The required output is the lines below from the line containing "Task: Launch the automation setup Wizard" to the line containing "Given: Click the Uranium (U) actinide cell", inclusive, retyped exactly. No other lines belong in it.

● Dataset extract
* * *

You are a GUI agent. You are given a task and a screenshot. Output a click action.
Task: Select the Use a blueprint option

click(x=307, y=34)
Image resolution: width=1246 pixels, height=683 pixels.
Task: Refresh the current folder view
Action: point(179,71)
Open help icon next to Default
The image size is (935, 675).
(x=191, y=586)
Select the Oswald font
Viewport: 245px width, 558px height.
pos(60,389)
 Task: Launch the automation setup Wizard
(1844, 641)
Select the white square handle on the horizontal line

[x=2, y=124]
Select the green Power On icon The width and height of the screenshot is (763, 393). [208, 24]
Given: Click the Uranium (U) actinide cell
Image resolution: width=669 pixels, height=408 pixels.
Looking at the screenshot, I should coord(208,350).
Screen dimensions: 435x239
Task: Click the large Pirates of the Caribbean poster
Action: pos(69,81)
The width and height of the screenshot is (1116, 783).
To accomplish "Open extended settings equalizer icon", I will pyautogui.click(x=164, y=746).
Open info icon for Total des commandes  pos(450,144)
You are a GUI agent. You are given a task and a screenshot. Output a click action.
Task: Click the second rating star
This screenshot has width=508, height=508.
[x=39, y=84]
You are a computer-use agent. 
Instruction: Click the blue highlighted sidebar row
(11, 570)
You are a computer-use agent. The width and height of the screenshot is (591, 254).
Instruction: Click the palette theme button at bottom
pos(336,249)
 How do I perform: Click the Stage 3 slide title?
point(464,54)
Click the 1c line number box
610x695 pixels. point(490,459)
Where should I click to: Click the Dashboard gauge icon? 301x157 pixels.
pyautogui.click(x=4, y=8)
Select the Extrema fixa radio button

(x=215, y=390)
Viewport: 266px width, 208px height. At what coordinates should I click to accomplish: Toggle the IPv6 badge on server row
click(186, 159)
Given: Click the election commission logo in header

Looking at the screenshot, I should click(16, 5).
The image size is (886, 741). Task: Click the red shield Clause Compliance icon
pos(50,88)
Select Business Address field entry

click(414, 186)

* * *

● Response box
 Task: Launch the automation setup Wizard
(1844, 641)
Select the white square handle on the horizontal line

[x=2, y=124]
Select the green Power On icon The width and height of the screenshot is (763, 393). [208, 24]
Given: Click the Uranium (U) actinide cell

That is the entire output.